= Graham Stewart =

Scottish radio and television broadcaster

Graham Stewart (born 1975 in Perth, Scotland) is a Scottish radio and television broadcaster who currently presents Reporting Scotland for BBC Scotland. He has previously presented on BBC Radio Scotland, Radio Clyde, Radio Tay and on various Edinburgh radio stations.

==Early life==
Stewart studied a B.A. (Hons) in Politics at the University of Stirling for four years, then a course in Journalism Studies at the University of Strathclyde. Stewart went on to a course in Multimedia Communications at the University of the West of Scotland.

==Career==
Stewart began his broadcasting career while studying at university, by presenting on Stirling University's Radio Airthrey 963, that broadcast more than 14 hours a day from Airthrey. He went on to present the weekend breakfast shows at his local radio station Tay FM from September 1996. He also substituted on various daytime shows for the next two years, then joined the commercial radio station Clyde 1 in October 1998 to present the weekend "Scottish Night Network" shows (concurrently airing across Scotland's local commercial radio stations Clyde 1, Forth 1, Northsound 1, Tay FM, Westsound, West FM and Westsound FM) then progressed to Clyde 1's Weekend Breakfast Show briefly in November 1999. Whilst there Stewart worked for Grampian TV in Aberdeen on weekdays since joining the station in April 1998, by producing and presenting political reports on the BAFTA award-winning news programme North Tonight for the ITV station covering the North of Scotland.

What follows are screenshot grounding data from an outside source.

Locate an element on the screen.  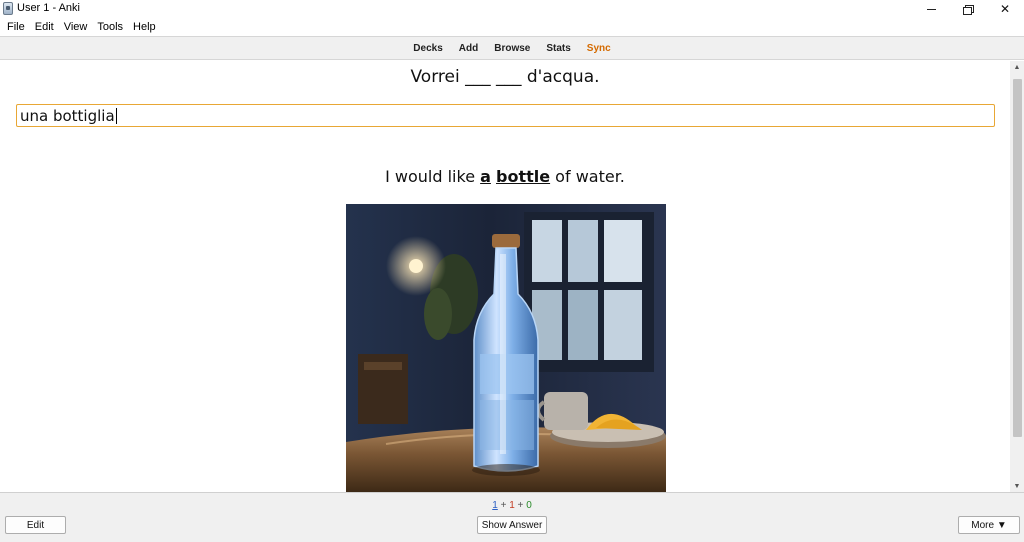
restore-icon is located at coordinates (968, 10).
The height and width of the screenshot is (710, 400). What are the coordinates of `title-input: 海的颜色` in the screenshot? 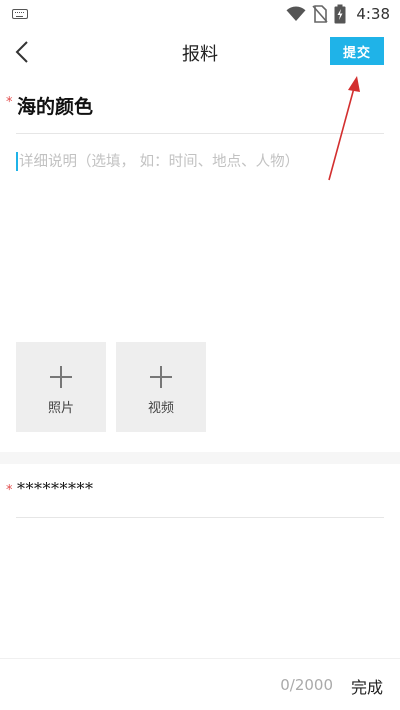 It's located at (55, 106).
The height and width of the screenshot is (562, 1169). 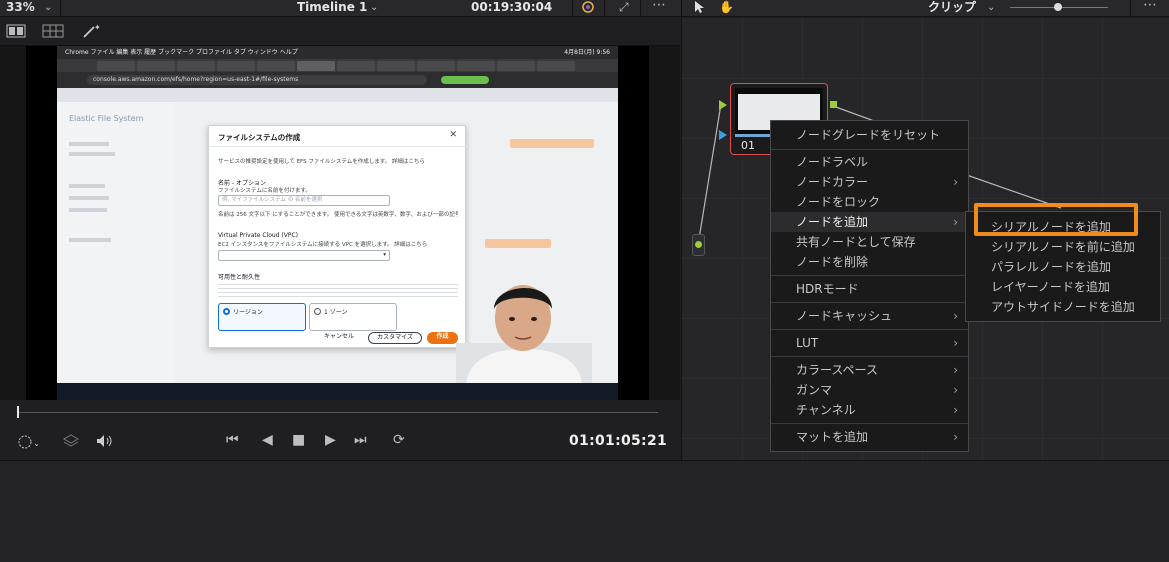 What do you see at coordinates (723, 105) in the screenshot?
I see `node-input-green` at bounding box center [723, 105].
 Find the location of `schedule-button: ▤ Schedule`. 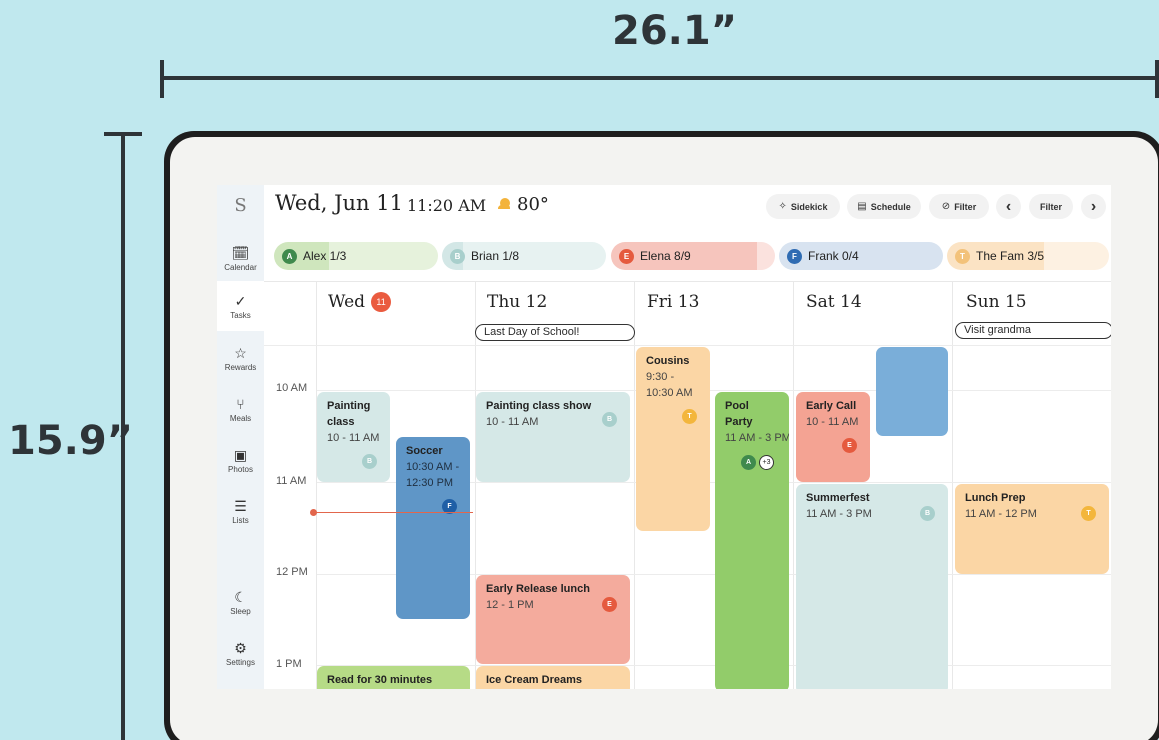

schedule-button: ▤ Schedule is located at coordinates (884, 206).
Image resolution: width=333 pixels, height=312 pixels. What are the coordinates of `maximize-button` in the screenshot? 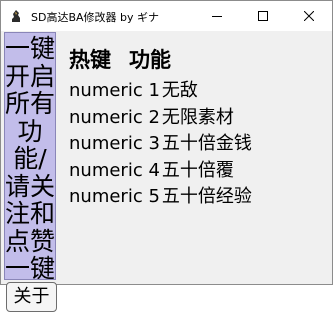 It's located at (263, 16).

Stewart left Grampian and Radio Clyde to join Beat 106 in November 1999, where he was launch late night presenter and promoted to Drivetime within the first few weeks until joining Real Radio Scotland in October 2002, by overhauling Real Radio's Sunday morning current affairs talk show. He was also weekend breakfast presenter and main daytime dep.

In November 2005, Stewart compiled and presented daytime news bulletins on a freelance basis at the national rock and pop station Virgin Radio, then was part of the on-air launch team at the UK's first commercial talk radio station outside London, presenting his own daily phone-in show "Graham Stewart's Afternoon Edition" on Talk 107 from January 2006 – March 2007.

In April 2007, Stewart joined BBC Scotland as a regular presenter of Reporting Scotland news bulletins on BBC One Scotland, and flagship radio programmes such as Good Morning Scotland and Newsdrive on BBC Radio Scotland. Between 2008 and 2010 Stewart was the host of BBC Radio Scotland's breakfast phone-in show, Morning Extra and also launched the station's weekly business programme and hosted it for more than two years. In July 2014 he was the BBC's correspondent for the Commonwealth Games Queen's Baton Relay, reporting for the BBC News Channel and BBC Radio 2's Ken Bruce show among others. During the Scottish referendum campaign later that year he presented the daily 'Referendum Tonight' programme on BBC Radio Scotland in August and September 2014.

As a writer he wrote books and articles mainly on technology and media for publications, including Scotland on Sunday and Macworld. More recently, Stewart wrote a book and compiled a wiki devoted to the history of broadcasting in Scotland called 'Scotland On Air' – the book is due for release some time in the mid-2020s.